ИСХОДНЫЙ ТЕКСТ:
Игровое начало в художественном творчестве

Имеются ли признаки, разделяющие искусство и игру? Да. Если игра противоположна серьезности, то искусство, разумеется, не противостоит серьезному отношению. С одной стороны, игре присущи жизненно важные функции, организующие все бытие социума, но с другой — когда игра перестает быть священной, десакрализуется, она полностью расстается со своим высоким онтологическим статусом, который переходит в искусство. Онтологичность художественного творчества проявляется в том, что искусство всегда хочет вобрать в себя всю полноту жизни и увековечить ее. Искусство наследует сакральные функции игры, которые, максимально обобщая, состоят в состязании со всем тем, что может прервать жизнь, остановить ее. Аналогичная тяга к абсолюту, стремление вобрать в себя полноту жизни и продлить ее в бесконечность выражаются и во вневременной устремленности любого шедевра искусства, любого явления художественного максимума.

Игровое начало в искусстве по-разному проявляется на уровне и содержания, и на уровне художественной формы. В художественном содержании игровой элемент обнаруживает себя в разработке событийного ряда, сюжета, выстраивании коллизии и конфликта. В этом отношении явным игровым началом отмечены как массовые жанры искусства, так и элитарные, нуждающиеся в занимательности, в необходимости удерживать интерес читателя, зрителя, слушателя.

На уровне художественной формы игровое начало проявляется в самом процессе изобретения художественных средств иносказания: метафор, языковых условностей, специальных алогизмов, обыгрывающих несхожесть правил сочетания компонентов действительного мира и мира художественного вымысла. В тех случаях, когда искусство стремится приблизиться к тому, что называется "естественной композицией", оно теряет невыразимые подспудные смыслы, а вместе с ними — общий интерес и привлекательность. Чем больше искусство старается отождествить себя с реальностью, тем меньше в нем оказывается собственного духовно-смыслового начала. Провоцирование новых значений, ассоциаций, смыслов активно происходит тогда, когда художник меняет старую оптику, строит новые комбинации, соединяет то, что прежде казалось несоединимым.

Новые резервы игрового начала возникают в художественном творчестве в тот момент, когда искусство избирает в качестве своего предмета проблемы теории искусства. В предыдущие эпохи это проявлялось в том, что произведение посвящалось осмыслению самого процесса создания произведения ("Менины" Веласкеса, "Неведомый шедевр", "Гамбара" Бальзака). В начале XX в. подобные опыты, когда художественное сознание оказывается направленным на самое себя, становятся систематическими. В. В. Кандинский, П. Н. Филонов, К. С. Малевич не просто утверждали новые приемы видения мира, одновременно они выступали с произведениями, которым сопутствовала теоретическая программа, определенный эстетический манифест. Художник оказывается вовлечен в круг экспериментально-игровых и поисковых опытов, призванных изменить наше представление о возможностях изобразительного искусства. То же самое демонстрирует нам и поэзия В. Хлебникова, А. Е. Крученых. Современники видели в этих произведениях поэтическую заумь, иногда экстравагантную, иногда монотонную, но всегда дерзкую. Такие опыты "антиэстетики", опыты ревизии традиционных средств искусства также служат проявлением стихии мощного игрового начала, время от времени завладевающего искусством и втягивающего его в свой вихрь. Художник начала века во многом играет в свое искусство, как играли и художник барокко, и художник романтизма. Такая игра возможна тогда, когда новый художественный символ возникает не на основе осознаваемой нормы, а па основе случайных проб и ошибок. Впоследствии наиболее удачный эксперимент сам вырастает в норму, обогащает уже имеющиеся средства выражения.

ПРИВЕДЁННЫЕ ДАННЫЕ:

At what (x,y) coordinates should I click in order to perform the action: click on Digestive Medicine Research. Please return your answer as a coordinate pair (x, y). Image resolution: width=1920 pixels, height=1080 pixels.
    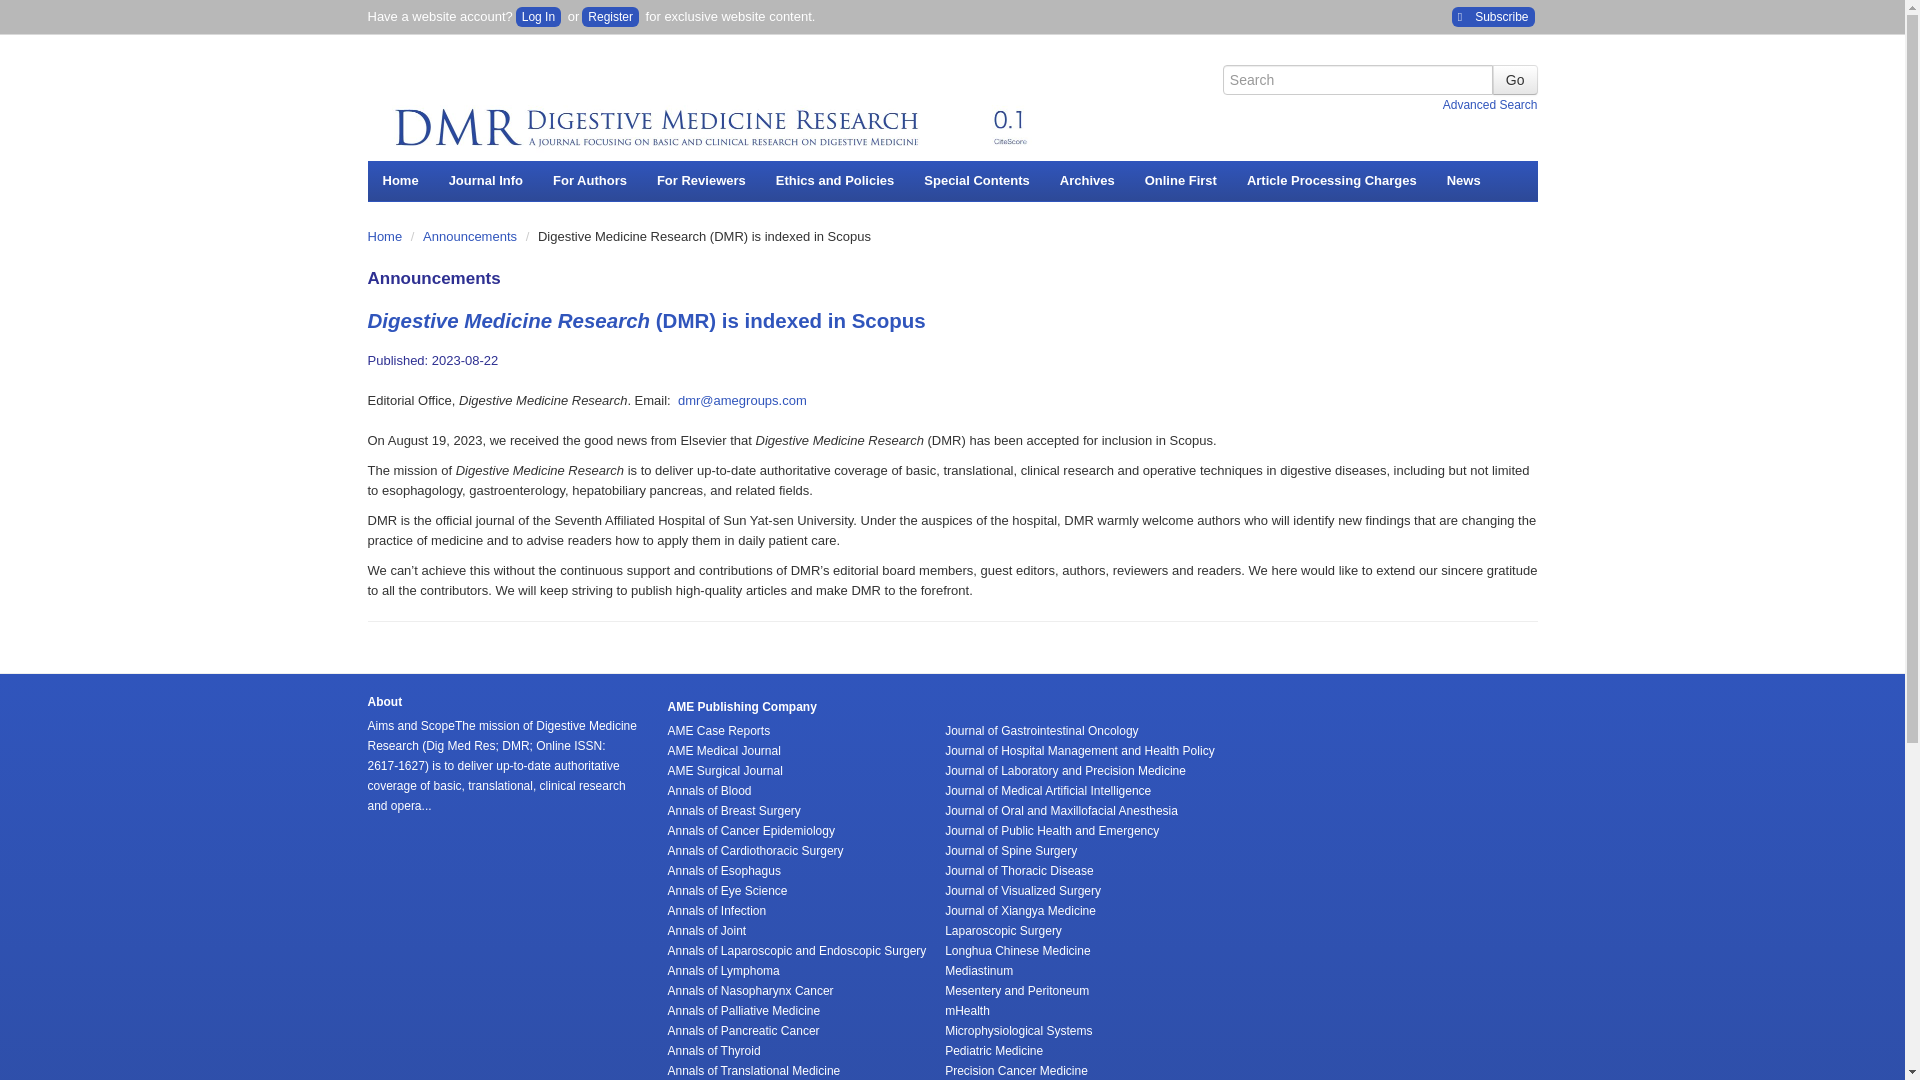
    Looking at the image, I should click on (718, 108).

ЗАДАЧИ ДЛЯ РЕШЕНИЯ:
A) Переведите на английский язык предложение из текста об игровом начале в искусстве: «Чем больше искусство старается отождествить себя с реальностью, тем меньше в нем оказывается собственного духовно-смыслового начала».
B) Воспроизведите без изменений фрагмент текста об игровом начале в искусстве, начиная со слов «Игровое начало в искусстве» и продолжая вплоть до слов «читателя, зрителя, слушателя.».
Приведённые данные для работы не понадобятся.

ОТВЕТЫ К ЗАДАНИЯМ:
A) The more art tries to identify itself with reality, the less of its own spiritual and semantic principle remains in it.

B)
Игровое начало в искусстве по-разному проявляется на уровне и содержания, и на уровне художественной формы. В художественном содержании игровой элемент обнаруживает себя в разработке событийного ряда, сюжета, выстраивании коллизии и конфликта. В этом отношении явным игровым началом отмечены как массовые жанры искусства, так и элитарные, нуждающиеся в занимательности, в необходимости удерживать интерес читателя, зрителя, слушателя.